On a positive note however, for those that are already diagnosed with the prediabetes condition, it is quite possible to prevent or delay the onset or occurrence of the full-blown diabetes (type 2) disease. A research study that was led by NIH, the institute of health indicated that with some changes like increases in physical activities and improvement in food choices, the research participants were able to lose some weight which reduces their risks of becoming ill with diabetes (type 2) by 58%. A lot of factors may increase the risk of having prediabetes and ultimately diabetes (type 2). To know your own risk, you may want to review the following list on what may be relevant to you
- Forty-five years old or more
- Sibling or parent has diabetes
- Your family line/background is Hispanic/Latino, African American, Asian American, Pacific Islander or American Indian
- You had diabetes when you were pregnant or had a baby that weighed at least 9 pounds
- You are physically active about less than 3 times in a week
Diabetes (type 2) generally occurs when enough insulin is not being produced by the body or when the body’s cells are ignoring or not making use of insulin. Diabetes has some symptoms that could identify it unlike prediabetes, although such symptoms may go undiagnosed simply because a lot of them may seem/appear harmless. A small change in the way your body feels may not necessarily be an issue for concern, however whenever you happen to notice two or more of such symptoms in your body, you should ideally visit the doctor. You should generally ask yourself these
- Are you losing weight even without trying and feeling hungrier and thirstier?
- Do you generally feel weaker and more fatigued than the norm?
If you have recently started to exercise more such changes should generally be expected. However if your exercise and diet patterns have more or less remain the same, then you will need to discuss such changes with a doctor.
- Are you having any form of recurring gum or skin infections or experiencing some blurred visions?
- Have you generally noticed that your bruises and cuts typically take some longer time to heal up?

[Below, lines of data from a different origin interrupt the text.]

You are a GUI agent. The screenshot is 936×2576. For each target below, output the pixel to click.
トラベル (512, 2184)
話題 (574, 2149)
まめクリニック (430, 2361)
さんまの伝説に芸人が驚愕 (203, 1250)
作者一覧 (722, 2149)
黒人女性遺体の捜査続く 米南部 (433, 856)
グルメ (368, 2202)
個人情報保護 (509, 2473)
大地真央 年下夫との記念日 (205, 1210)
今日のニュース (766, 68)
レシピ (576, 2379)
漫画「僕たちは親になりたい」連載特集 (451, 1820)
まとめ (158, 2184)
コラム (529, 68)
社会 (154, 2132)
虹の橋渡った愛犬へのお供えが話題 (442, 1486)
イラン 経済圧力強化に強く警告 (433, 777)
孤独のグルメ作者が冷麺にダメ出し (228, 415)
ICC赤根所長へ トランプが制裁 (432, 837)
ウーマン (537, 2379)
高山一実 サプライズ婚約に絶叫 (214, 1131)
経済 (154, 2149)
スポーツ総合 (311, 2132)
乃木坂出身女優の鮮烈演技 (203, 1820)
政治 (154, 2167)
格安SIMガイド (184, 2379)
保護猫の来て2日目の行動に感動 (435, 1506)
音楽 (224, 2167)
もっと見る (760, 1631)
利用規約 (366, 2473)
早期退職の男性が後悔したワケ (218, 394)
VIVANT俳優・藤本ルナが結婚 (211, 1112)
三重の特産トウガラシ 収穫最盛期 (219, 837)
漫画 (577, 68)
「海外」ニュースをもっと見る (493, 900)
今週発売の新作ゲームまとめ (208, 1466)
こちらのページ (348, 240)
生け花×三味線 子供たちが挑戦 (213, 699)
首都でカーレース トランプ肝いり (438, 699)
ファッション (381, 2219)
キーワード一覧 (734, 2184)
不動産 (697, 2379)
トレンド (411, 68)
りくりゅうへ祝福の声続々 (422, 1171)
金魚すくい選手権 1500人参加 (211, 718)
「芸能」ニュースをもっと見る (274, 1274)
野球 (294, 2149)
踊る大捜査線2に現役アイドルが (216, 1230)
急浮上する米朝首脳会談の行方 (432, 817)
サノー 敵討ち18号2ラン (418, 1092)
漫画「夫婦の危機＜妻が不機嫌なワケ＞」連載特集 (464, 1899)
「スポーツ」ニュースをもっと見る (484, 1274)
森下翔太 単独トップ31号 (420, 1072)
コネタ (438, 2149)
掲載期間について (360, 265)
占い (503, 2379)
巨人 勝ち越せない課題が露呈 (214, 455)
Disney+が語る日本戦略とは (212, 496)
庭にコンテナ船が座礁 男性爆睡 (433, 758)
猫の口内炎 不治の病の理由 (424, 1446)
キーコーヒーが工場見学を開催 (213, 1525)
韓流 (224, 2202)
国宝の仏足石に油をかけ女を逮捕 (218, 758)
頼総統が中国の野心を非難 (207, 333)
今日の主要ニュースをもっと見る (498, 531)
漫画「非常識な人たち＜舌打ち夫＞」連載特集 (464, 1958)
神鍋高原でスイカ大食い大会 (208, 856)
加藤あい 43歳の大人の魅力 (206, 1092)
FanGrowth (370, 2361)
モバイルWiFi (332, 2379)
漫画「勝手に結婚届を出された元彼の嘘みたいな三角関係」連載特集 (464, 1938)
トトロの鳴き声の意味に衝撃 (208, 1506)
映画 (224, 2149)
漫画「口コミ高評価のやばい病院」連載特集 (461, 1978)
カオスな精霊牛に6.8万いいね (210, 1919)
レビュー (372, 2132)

- Are you feeling any tingling/tingles in your legs, feet or hands or urinating more frequently than the norm?
Each of these may seem unimportant initially, especially when they are taken in isolation. However if you are experiencing a combination of any of them, you should generally not ignore it. The main contributing factor to developing/having diabetes (type 2) is obesity. Hence losing up to 5 to 7 percent of your body weight and reducing your calorie and fat intake, and increasing your level of physical activities to about 150 minutes weekly, can essentially help in preventing or delaying the onset or occurrence of the disease.
Eating healthily can help a lot too. You should generally ensure that your diet is filled with a lot of vegetables, fresh fruits, dairy (with low fat), whole grain and protein (from lean sources). Keeping to some reduced calorie and heart healthy meal plan should generally help your efforts to lose weight, and may also help to lower your blood pressure and cholesterol levels in the process.
You can increase your level of physical activities by taking on some activities like cycling, swimming, brisk walking, climbing stairs for about 150 minutes each week. Exercising is a useful tool that can aid your efforts to lose weight, it can also be valuable to your emotional health, lungs and heart.